THE TASK —
What number of lines in the entries hold the string "panel"? Answer with it alone.

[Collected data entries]
•••••
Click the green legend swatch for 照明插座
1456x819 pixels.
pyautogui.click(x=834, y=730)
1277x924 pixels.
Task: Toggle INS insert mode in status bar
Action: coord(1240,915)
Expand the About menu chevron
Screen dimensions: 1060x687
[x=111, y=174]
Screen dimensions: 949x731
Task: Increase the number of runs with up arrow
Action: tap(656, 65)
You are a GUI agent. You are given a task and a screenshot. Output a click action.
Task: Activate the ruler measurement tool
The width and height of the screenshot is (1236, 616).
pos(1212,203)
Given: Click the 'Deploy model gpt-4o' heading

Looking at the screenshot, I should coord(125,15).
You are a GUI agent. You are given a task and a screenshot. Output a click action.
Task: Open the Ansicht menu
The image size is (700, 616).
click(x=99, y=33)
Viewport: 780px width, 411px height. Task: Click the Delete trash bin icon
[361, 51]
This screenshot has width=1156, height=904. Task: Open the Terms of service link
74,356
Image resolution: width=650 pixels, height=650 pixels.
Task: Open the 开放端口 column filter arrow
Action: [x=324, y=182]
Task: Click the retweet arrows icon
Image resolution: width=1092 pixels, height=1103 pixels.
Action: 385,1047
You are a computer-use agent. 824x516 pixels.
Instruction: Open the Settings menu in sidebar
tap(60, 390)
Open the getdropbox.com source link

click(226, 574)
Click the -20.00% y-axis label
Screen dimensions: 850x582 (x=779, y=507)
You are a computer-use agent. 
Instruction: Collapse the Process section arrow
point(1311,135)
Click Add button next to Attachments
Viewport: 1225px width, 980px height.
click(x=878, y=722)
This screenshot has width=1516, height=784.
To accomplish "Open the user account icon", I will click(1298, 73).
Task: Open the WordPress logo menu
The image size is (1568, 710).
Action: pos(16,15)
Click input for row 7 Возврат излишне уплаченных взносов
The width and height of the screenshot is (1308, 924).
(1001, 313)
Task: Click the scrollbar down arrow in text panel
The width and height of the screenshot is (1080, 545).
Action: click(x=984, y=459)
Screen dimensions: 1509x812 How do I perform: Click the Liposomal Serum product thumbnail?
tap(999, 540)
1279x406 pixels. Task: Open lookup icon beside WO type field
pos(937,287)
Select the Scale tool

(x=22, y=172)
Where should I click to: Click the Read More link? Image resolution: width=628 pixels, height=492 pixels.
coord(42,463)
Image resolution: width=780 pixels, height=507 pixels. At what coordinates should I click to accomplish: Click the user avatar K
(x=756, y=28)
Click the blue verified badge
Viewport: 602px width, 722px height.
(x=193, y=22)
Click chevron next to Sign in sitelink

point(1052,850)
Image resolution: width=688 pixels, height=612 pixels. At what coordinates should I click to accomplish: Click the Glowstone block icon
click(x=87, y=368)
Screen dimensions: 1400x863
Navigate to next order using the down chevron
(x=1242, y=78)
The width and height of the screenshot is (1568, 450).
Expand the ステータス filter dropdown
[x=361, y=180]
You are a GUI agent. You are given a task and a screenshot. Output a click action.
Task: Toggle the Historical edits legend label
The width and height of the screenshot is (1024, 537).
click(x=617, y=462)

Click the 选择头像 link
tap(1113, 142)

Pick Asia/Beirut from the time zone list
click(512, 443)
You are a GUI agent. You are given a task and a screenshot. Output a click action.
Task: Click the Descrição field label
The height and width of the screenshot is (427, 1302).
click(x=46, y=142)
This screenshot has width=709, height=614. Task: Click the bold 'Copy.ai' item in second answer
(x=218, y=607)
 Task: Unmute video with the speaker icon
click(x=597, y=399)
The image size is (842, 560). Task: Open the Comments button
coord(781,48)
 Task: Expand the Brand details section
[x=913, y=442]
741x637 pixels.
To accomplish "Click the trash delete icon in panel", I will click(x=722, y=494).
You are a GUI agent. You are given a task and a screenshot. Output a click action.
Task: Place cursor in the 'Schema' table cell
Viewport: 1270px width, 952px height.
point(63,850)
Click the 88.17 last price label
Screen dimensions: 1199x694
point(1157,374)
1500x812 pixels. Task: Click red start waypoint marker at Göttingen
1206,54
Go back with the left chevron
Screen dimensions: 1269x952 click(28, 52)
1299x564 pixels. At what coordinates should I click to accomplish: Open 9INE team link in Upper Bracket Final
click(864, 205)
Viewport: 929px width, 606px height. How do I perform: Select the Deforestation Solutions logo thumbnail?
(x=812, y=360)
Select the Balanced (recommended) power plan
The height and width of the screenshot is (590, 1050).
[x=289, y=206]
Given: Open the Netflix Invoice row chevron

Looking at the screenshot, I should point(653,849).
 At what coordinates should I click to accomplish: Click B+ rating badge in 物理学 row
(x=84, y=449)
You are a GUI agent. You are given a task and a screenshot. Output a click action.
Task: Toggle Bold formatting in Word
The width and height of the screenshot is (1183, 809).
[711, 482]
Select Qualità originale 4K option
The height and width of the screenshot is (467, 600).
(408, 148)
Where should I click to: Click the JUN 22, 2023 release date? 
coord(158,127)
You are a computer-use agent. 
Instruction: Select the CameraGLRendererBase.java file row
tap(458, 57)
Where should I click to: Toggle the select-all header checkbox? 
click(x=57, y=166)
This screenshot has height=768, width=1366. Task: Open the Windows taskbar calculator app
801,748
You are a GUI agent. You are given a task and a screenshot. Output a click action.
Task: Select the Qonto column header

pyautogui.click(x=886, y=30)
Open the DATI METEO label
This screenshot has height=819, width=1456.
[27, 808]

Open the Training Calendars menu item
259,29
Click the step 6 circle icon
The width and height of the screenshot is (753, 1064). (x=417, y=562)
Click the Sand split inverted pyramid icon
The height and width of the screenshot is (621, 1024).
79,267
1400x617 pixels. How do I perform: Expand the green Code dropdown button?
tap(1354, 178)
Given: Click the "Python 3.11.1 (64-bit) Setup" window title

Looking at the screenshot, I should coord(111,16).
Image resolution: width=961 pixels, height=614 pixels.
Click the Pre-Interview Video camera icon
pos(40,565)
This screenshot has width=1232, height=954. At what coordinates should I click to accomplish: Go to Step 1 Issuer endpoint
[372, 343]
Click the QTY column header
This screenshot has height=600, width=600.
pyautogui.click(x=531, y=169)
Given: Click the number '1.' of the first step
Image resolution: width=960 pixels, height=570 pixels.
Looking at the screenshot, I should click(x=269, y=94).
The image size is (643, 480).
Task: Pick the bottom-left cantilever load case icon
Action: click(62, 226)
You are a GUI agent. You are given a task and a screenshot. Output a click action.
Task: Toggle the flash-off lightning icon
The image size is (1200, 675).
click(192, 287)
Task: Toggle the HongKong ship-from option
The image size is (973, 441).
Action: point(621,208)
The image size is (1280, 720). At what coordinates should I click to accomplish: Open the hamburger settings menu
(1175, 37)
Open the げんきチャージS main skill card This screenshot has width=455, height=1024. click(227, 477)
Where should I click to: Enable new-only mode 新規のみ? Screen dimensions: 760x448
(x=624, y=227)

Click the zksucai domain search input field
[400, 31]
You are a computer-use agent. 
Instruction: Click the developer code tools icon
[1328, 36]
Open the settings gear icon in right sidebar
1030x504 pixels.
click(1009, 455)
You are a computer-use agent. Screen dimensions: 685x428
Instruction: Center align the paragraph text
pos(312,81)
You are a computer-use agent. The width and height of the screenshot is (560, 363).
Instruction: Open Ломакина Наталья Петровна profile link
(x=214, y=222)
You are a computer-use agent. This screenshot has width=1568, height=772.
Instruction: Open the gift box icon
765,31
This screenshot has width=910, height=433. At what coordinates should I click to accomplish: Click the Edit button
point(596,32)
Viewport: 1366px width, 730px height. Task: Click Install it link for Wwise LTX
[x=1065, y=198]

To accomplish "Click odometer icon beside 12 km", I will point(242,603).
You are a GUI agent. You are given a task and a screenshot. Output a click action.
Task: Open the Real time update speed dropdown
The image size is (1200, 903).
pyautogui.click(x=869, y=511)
•••••
RESPONSE TO THE EXERCISE —
2